YOUR TASK: Only the lines from the first line of the material below to the line containing "Privacy policy (67, 2273)", inclusive, should be copied, each exactly as written.

INPUT:
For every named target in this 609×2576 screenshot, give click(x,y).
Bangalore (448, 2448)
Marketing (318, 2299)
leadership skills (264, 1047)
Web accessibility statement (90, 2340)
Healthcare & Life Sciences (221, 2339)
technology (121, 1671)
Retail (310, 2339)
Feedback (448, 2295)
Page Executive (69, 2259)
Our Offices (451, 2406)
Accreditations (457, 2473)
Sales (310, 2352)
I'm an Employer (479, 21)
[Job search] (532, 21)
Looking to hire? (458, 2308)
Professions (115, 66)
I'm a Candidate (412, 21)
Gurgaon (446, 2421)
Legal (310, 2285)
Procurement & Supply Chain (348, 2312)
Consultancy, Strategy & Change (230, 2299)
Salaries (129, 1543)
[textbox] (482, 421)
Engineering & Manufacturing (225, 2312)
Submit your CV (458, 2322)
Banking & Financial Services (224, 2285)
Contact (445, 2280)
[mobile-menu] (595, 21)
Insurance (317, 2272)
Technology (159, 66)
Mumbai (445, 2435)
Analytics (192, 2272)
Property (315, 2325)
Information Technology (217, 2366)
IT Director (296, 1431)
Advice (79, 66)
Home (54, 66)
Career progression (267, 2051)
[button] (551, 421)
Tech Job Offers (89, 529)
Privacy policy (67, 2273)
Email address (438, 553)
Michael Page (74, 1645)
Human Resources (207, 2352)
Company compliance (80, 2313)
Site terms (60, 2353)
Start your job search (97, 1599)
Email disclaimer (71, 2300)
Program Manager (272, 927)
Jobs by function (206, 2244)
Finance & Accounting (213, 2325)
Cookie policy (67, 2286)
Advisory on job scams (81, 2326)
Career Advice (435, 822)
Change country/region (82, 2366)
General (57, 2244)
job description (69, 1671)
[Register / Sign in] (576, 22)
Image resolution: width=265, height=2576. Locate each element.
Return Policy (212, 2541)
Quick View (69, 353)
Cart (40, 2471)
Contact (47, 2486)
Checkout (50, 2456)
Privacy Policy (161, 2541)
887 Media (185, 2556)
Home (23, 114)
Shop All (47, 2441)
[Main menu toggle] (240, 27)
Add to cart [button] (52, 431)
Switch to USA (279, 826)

TASK OUTPUT:
For every named target in this 609×2576 screenshot, give click(x,y).
Bangalore (448, 2448)
Marketing (318, 2299)
leadership skills (264, 1047)
Web accessibility statement (90, 2340)
Healthcare & Life Sciences (221, 2339)
technology (121, 1671)
Retail (310, 2339)
Feedback (448, 2295)
Page Executive (69, 2259)
Our Offices (451, 2406)
Accreditations (457, 2473)
Sales (310, 2352)
I'm an Employer (479, 21)
[Job search] (532, 21)
Looking to hire? (458, 2308)
Professions (115, 66)
I'm a Candidate (412, 21)
Gurgaon (446, 2421)
Legal (310, 2285)
Procurement & Supply Chain (348, 2312)
Consultancy, Strategy & Change (230, 2299)
Salaries (129, 1543)
[textbox] (482, 421)
Engineering & Manufacturing (225, 2312)
Submit your CV (458, 2322)
Banking & Financial Services (224, 2285)
Contact (445, 2280)
[mobile-menu] (595, 21)
Insurance (317, 2272)
Technology (159, 66)
Mumbai (445, 2435)
Analytics (192, 2272)
Property (315, 2325)
Information Technology (217, 2366)
IT Director (296, 1431)
Advice (79, 66)
Home (54, 66)
Career progression (267, 2051)
[button] (551, 421)
Tech Job Offers (89, 529)
Privacy policy (67, 2273)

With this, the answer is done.